Cray has also continued to rack up some big wins at climate and weather centers, including the most powerful weather forecasting system in the world — a 379 teraflop XE6 machine — at the Korean Meteorological Association (KMA). Other large climate/weather supers include the one at the National Institute for Space Research (INPE) in Brazil, the new system at the National Center for Atmospheric Research (NCAR) in Boulder, Colorado, and the National Oceanic and Atmospheric Administration (NOAA) machine installed at Oak Ridge Lab.
Cray plans to keep all of this momentum going in 2011. Confident in its ability to expand its footprint beyond its traditional strongholds of national labs, defense agencies, and intelligence organizations, and its growing custom engineering business, the company is projecting $320 to $340 million in total sales for 2011. Not much of that will be accrued in the first quarter however, estimating a Q1 total of between $35 to $40 million. Like 2010, they’re counting on the second half of the year for the big revenue surge, with half the total in the fourth quarter alone. On the product side, they actually expect revenue to be flat or even down a bit in 2011, but they think the CE business will take up the slack.

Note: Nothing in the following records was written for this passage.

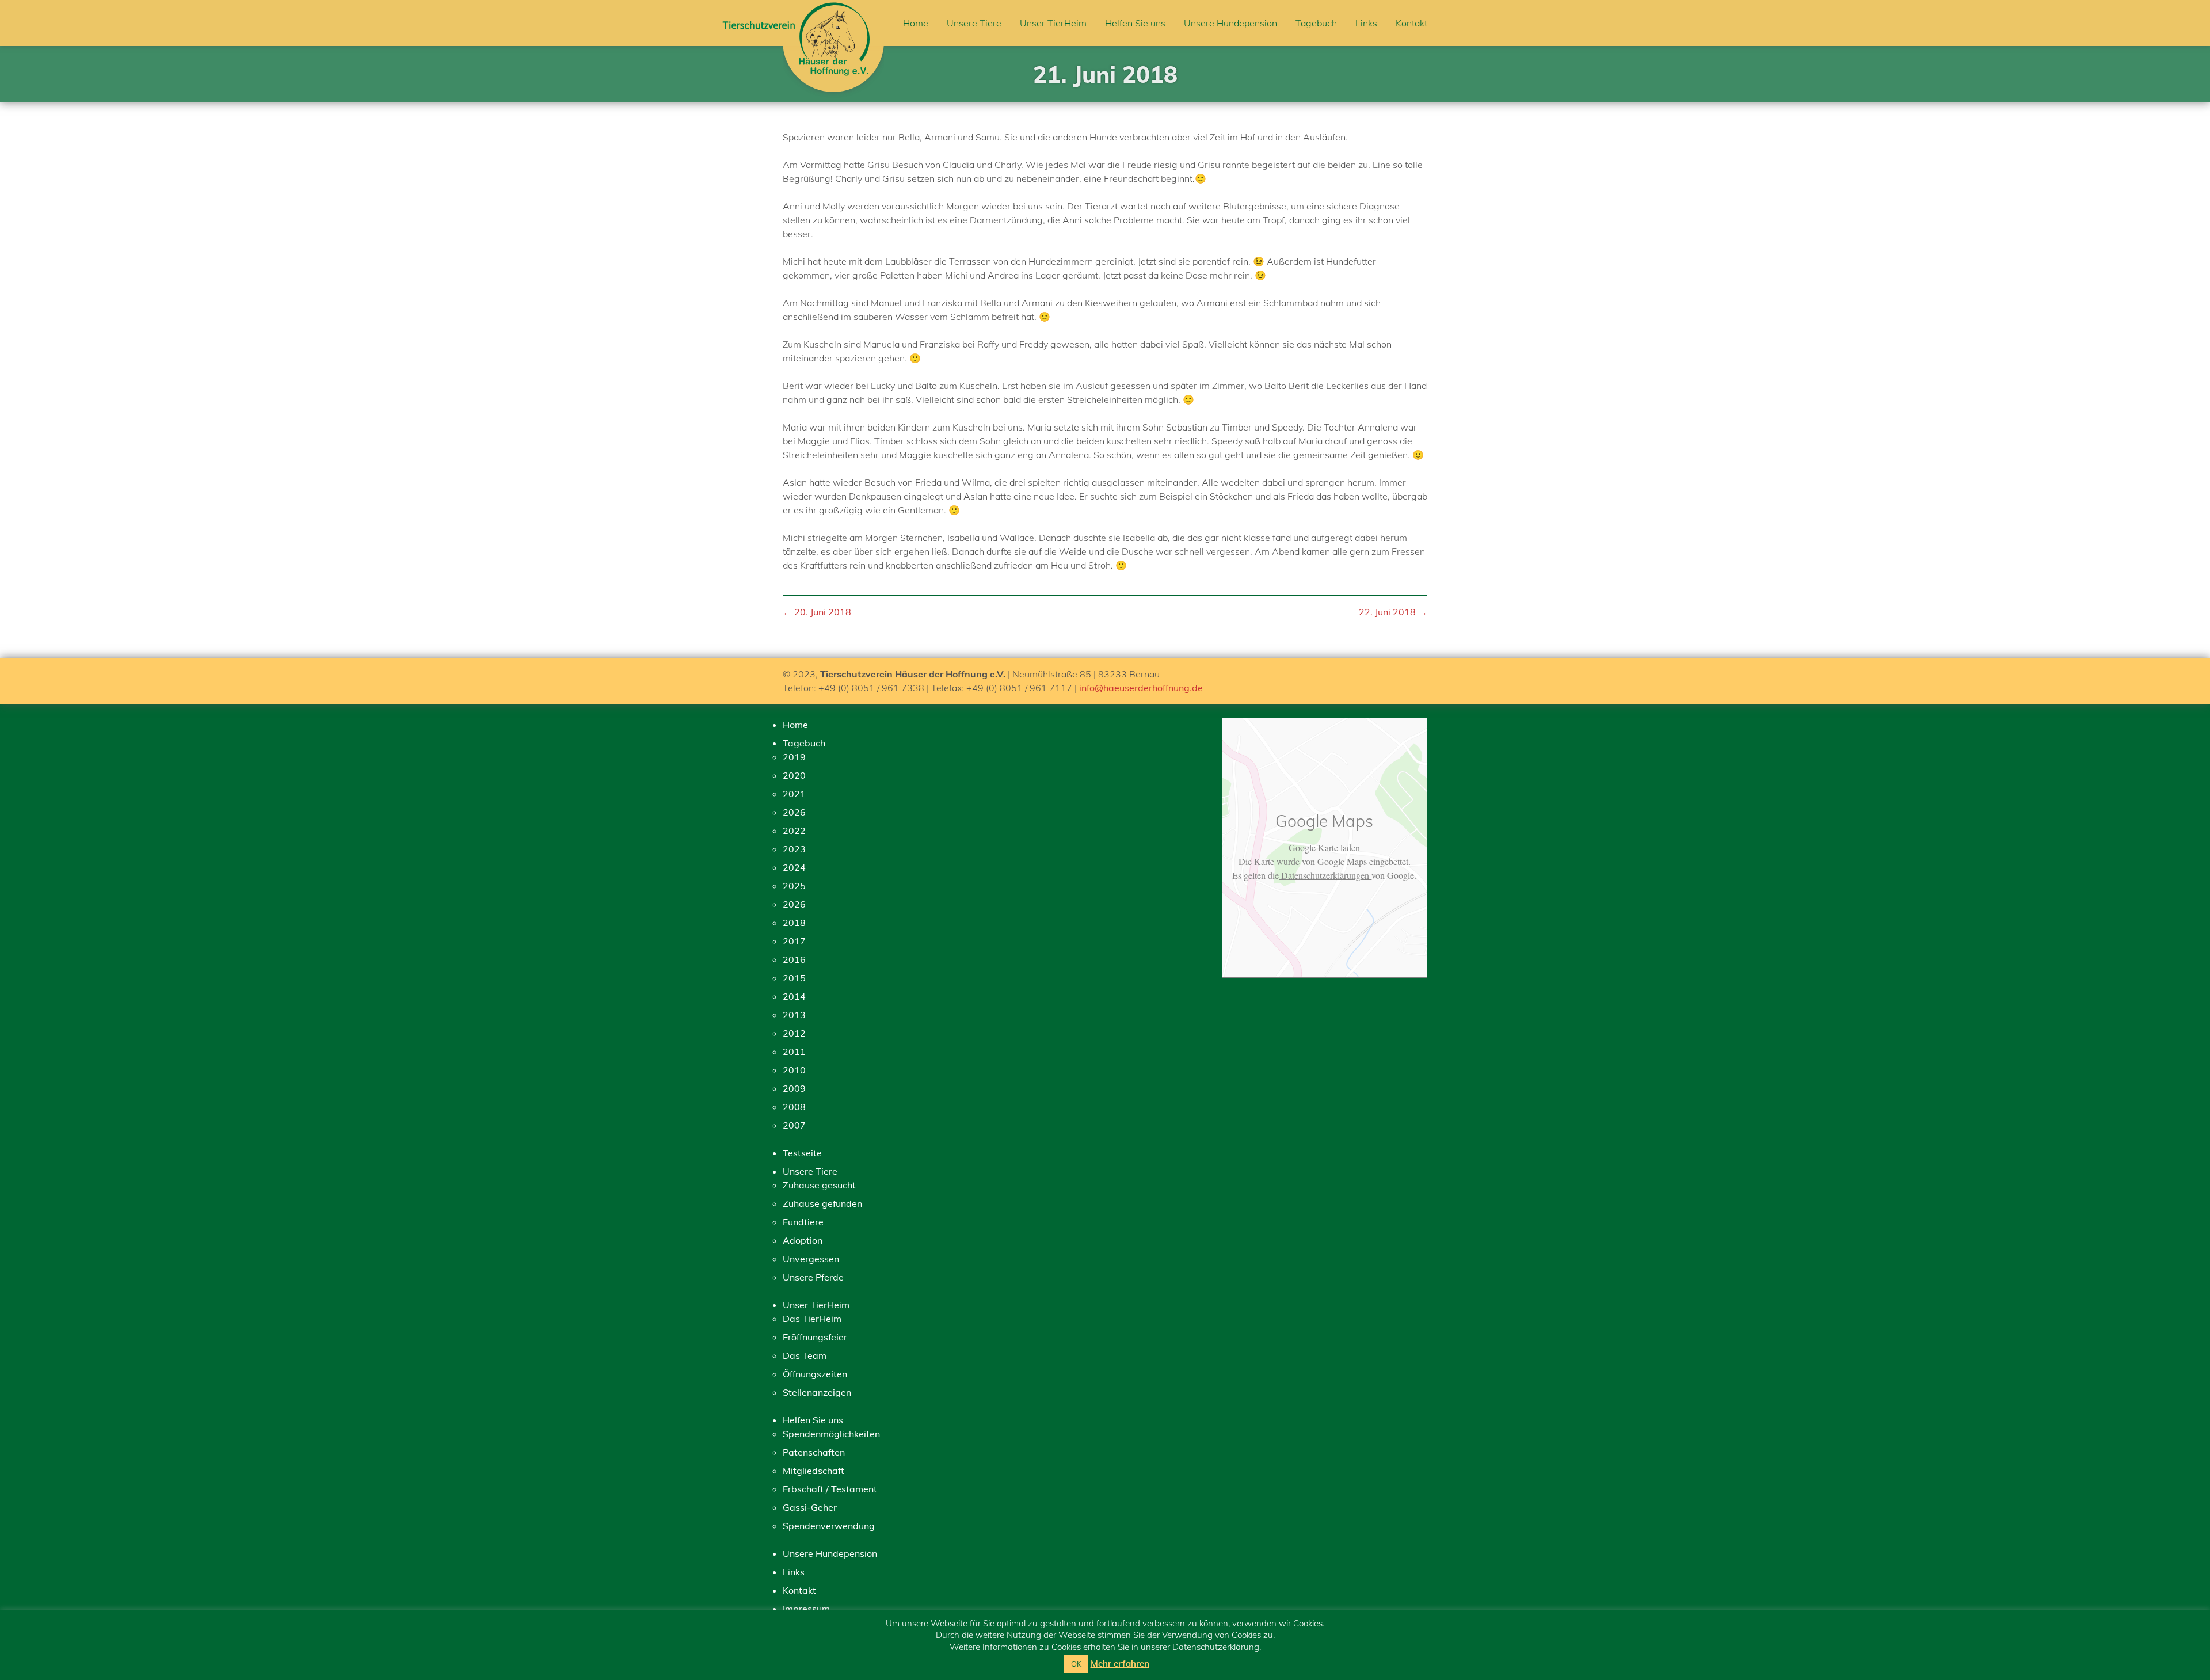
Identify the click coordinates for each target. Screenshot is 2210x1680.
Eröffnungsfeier (815, 1337)
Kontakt (1411, 23)
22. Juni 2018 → (1393, 612)
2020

Given the elusiveness of profitability for Cray and HPC hardware vendors in general, the company’s accomplishment in 2010 stands out. Whether they can continue to keep the business on a positive trajectory remains to be seen however. Even Ungaro realizes that the outstanding win rate they enjoyed against IBM won’t last forever. And with the stimulus money drying up and governments around the world starting to pull back in the wake of a two-year spending spree, funds for supercomputers may be harder to come by.
But the Cray CEO thinks they now have the right mix of product and services, a nice cadence to their technology roadmap, and some unique offerings that differentiate them from their competitors — all of which should make for a sustainable supercomputing business. “I think we’re starting to convince people that you can be a successful pure-play HPC company,” said Ungaro.